Announced by Disney CEO Bob Iger during the entertainment giant’s Q3 2024 earnings conference call (thanks to The Motley Fool for the quote transcribed below), you will no longer be able to use your family members’ or friends’ Disney Plus accounts for free starting next month (at least for anyone reading this at the time of writing) onward.
“We started our password sharing initiative in June,” Iger told stakeholders on the call. “This will start rolling out, in earnest, in September.”
Disney initially said it would ban account sharing back in June, but it turns out many of us weren’t affected because only a few countries were impacted by the mid-2024 move (the US wasn’t one of them). Now, however, the rest of Disney Plus’ global fanbase will be banned from sharing accounts across households. Well, unless the primary account holder adds you as an additional member on their monthly or annual subscription, which will force them (or, rather, you) to shell out an additional fee that’s yet to be revealed.
Why is Disney cracking down on account sharing?
There’s one big reason: money. By cracking down on password sharing between households, non-primary account holders will be forced to do one of two things: sign up for their own account or ask a family member or friend to pay for the extra membership feature introduced in February so they can keep watching the best Disney Plus movies and shows in a different residential building.
From a business perspective, Disney’s decision to prevent unsolicited password sharing makes sense. It needs to make money to appease not only its shareholders, but also to make new movies and TV series and pay its employees. And, with Netflix enjoying a huge boost in its user base after the streaming giant rolled out its own anti-password crackdown in May 2023, Disney wants a piece of the action, especially as it attempts to rein in its main rival from a subscriber standpoint.
Unfortunately, these costs are inevitably passed on to consumers. But, like Netflix, Disney has a couple of workarounds it hopes will appease consumers who will be upset by the impending password crackdown. For one, in late 2023, it introduced an ad-supported tier for those working on a tight budget – you can read our Disney Plus pricing guide for more details on how much its various subscriptions cost. The entertainment giant also recently partnered with Hulu and Max to create a new streaming bundle that will save you money in the long run, as you won’t be paying for three separate subscriptions. Disney, then, will claim it’s doing right by customers by offering these cheaper alternatives.
A series of exasperating decisions and price increases
Still, the upcoming password restriction doesn’t sit well with me. Admittedly, I am in the privileged position of being able to request free press screenings for Disney Plus-branded content and receive invitations to attend press screenings for the company’s range of new cinema-exclusive films, such as those produced by Marvel, Pixar and 20th Century Studios. So, as a UK resident, this restriction on shared accounts – coupled with yesterday’s (6 August) news that Disney Plus, Hulu and ESPN are all undergoing price increases in the US – won’t affect me as much as others.
That doesn’t mean I don’t think it’s right, though. Once Disney Plus’ monthly and annual fees go up again in the US in mid-October, it will have doubled in price in just four years.
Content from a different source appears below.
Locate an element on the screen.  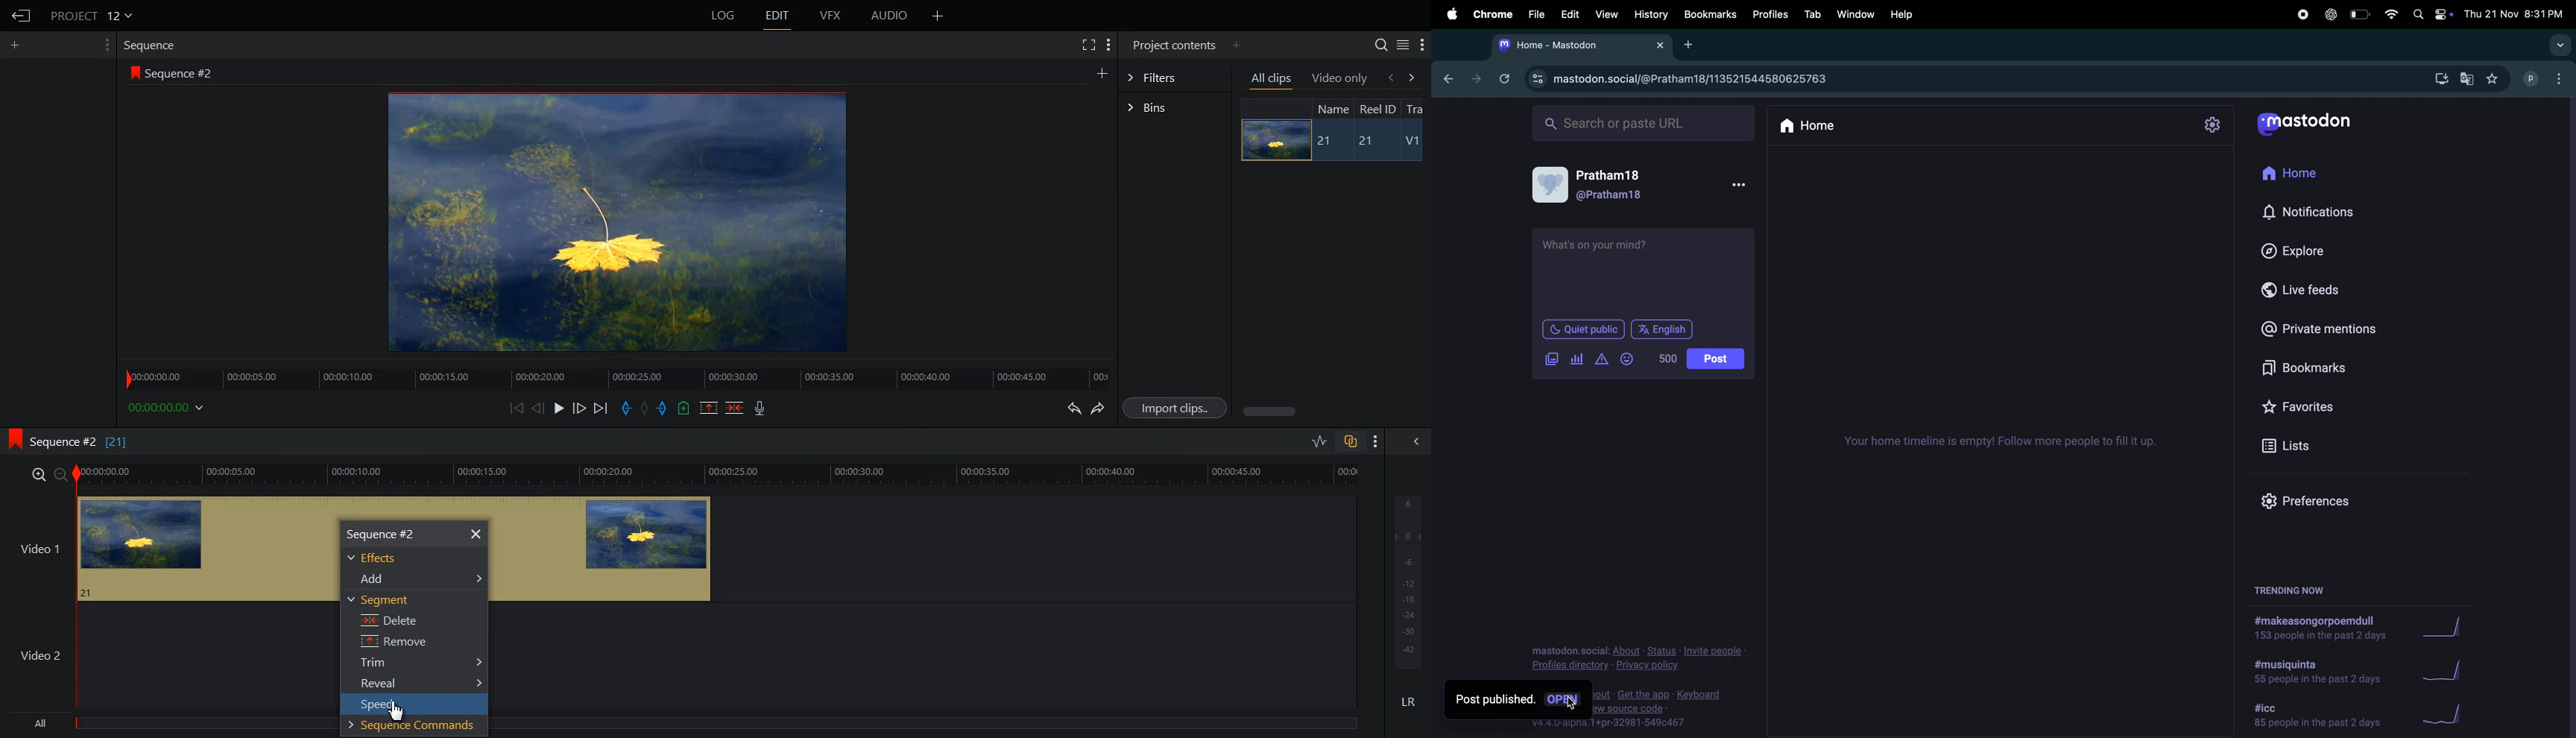
Redo is located at coordinates (1099, 409).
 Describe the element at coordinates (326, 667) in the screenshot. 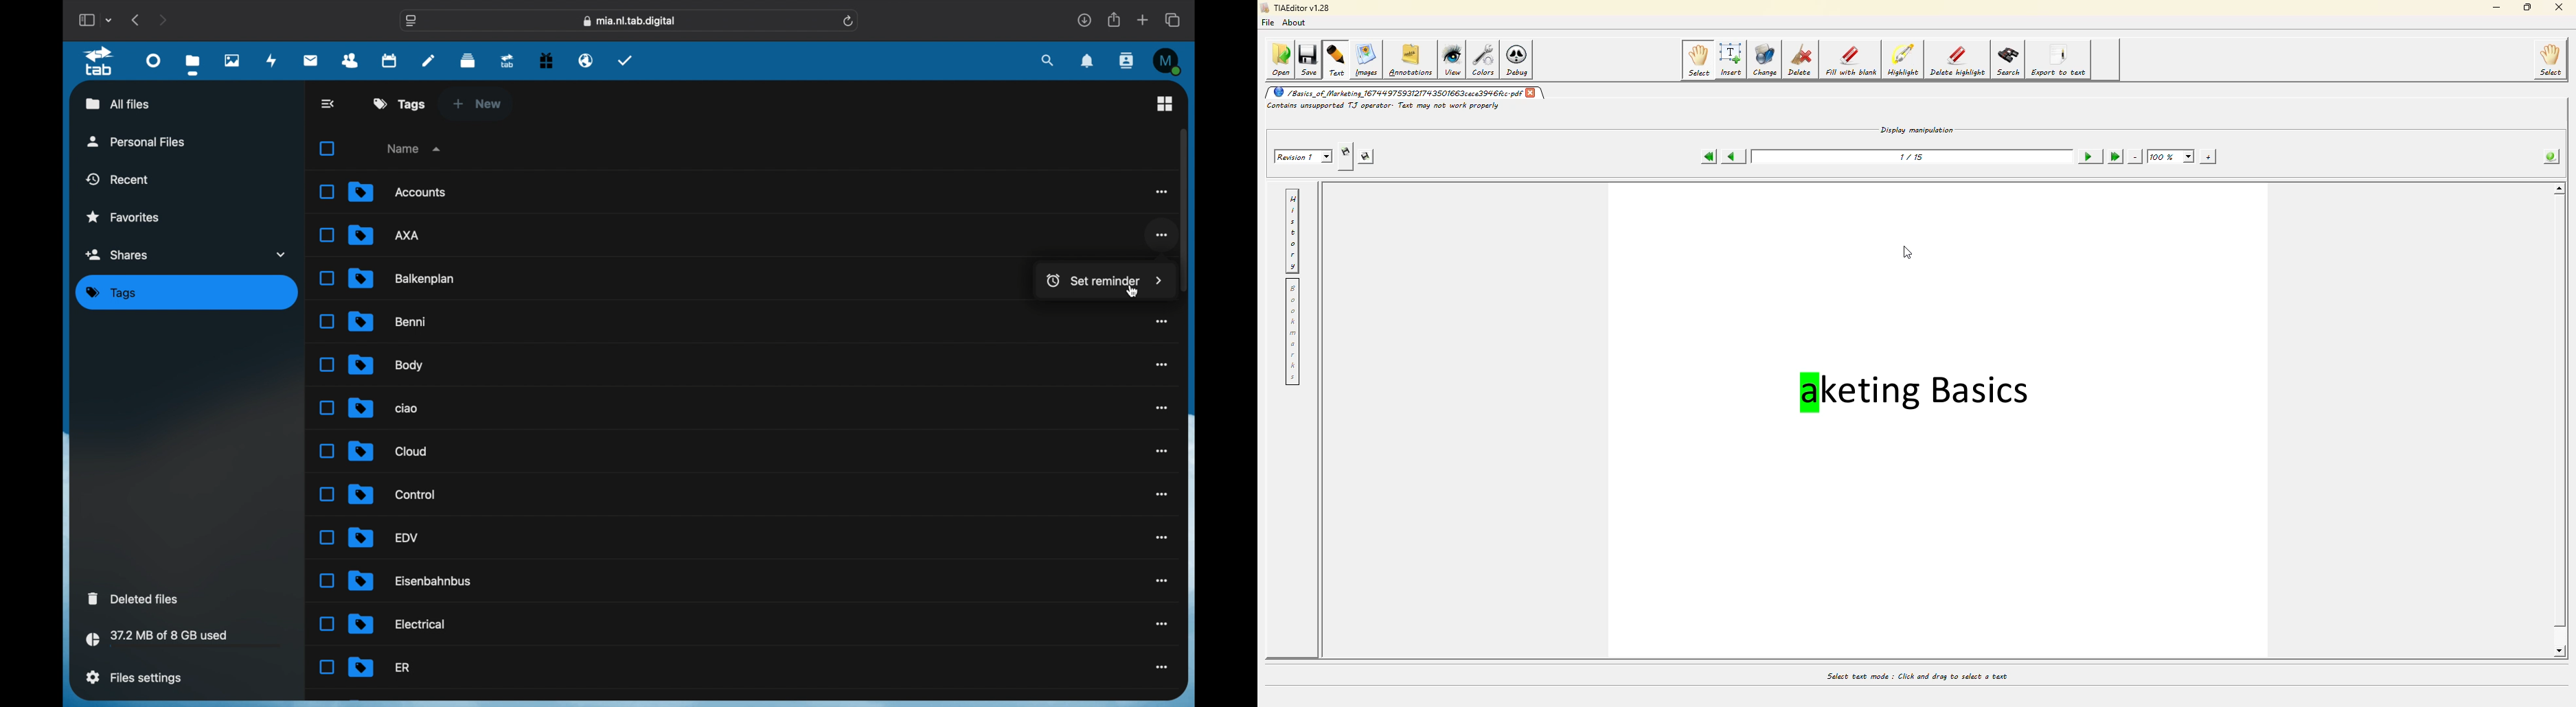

Frankly, that’s a slap in the face for hard-working people who, after a long day at their jobs, simply want to come home and watch the next big TV show or movie (with their family, friends, partner, or kids) on a platform without paying a fortune. Soon, you won’t be able to share your account with the same people, in a different household, without shelling out more money, which makes things even more frustrating.
As Iger himself noted as part of Disney's major Q3 2024 executive statement, a film like Deadpool and Wolverine Disney can make nearly $900 million in less than two weeks, so it's not short of money. And yet it has the nerve to tell the very people who spend their hard-earned money on its movies and TV shows that it's going to stop them from sharing accounts in the near future. Oh, and soon they'll also have to pay even more each month for the privilege of streaming its supposedly unparalleled content. Don't listen to me.